■ **Work to complete**: Update the records from the line that contains "Click the Sign In (登录) button" through the line that contains "Action: (109, 132)" by changing "screenshot" to "screen capture" and leaving everything else unchanged. Omit the pictures from your answer.

■ **Data shown**:
- - - -

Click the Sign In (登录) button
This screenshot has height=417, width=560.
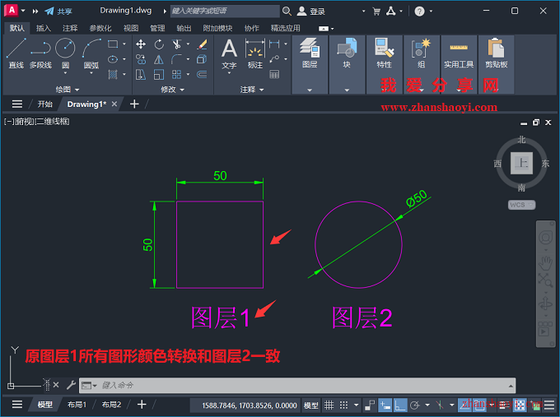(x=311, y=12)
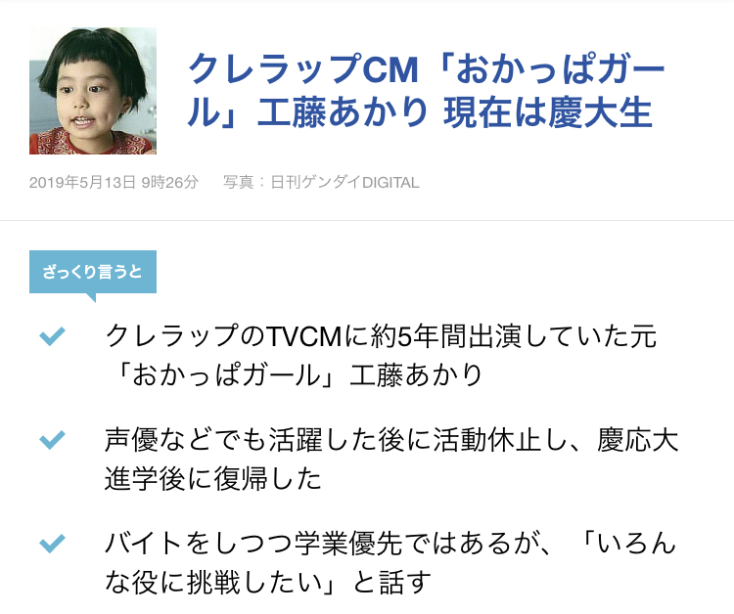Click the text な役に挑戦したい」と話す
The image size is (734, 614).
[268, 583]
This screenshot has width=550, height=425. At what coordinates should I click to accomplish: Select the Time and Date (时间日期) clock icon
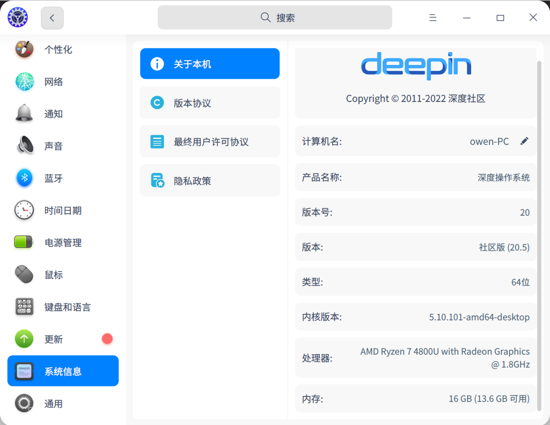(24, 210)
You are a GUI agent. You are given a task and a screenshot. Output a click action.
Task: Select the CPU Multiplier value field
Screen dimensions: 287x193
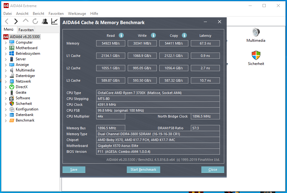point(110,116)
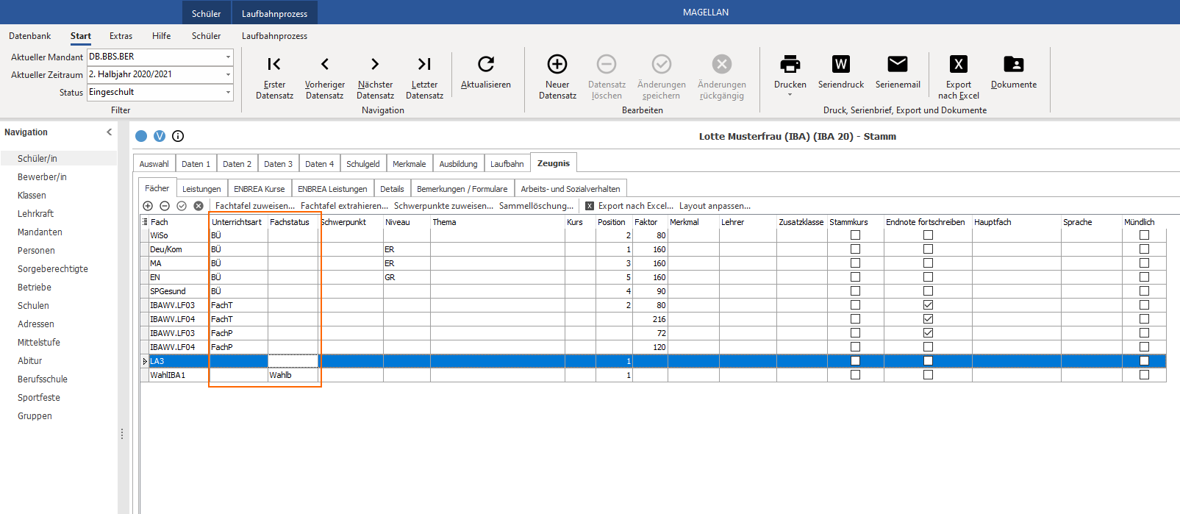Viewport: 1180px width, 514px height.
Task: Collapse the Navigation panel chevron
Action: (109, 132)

- - - -

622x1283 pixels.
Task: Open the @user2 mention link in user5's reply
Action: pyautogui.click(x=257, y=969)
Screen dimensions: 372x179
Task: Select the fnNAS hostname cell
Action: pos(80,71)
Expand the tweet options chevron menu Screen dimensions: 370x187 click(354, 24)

- - - -

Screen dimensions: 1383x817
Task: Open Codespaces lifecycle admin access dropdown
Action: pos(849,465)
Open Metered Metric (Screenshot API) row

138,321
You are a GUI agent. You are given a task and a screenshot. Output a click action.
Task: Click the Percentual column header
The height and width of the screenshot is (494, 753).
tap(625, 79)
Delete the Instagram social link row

- - - -

■ **Exercise response**:
Click the Sign In (登录) button
This screen capture has height=417, width=560.
(x=311, y=12)
Click the text な役に挑戦したい」と話す
The image size is (734, 614).
[268, 583]
This screen capture has width=550, height=425. At what coordinates should I click to accomplish: Select the Time and Date (时间日期) clock icon
(24, 210)
You are a GUI agent. You are given a task and a screen capture. Output a click action.
Task: Select the CPU Multiplier value field
Screen dimensions: 287x193
point(110,116)
Viewport: 1180px width, 514px height.
Task: Collapse the Navigation panel chevron
Action: (109, 132)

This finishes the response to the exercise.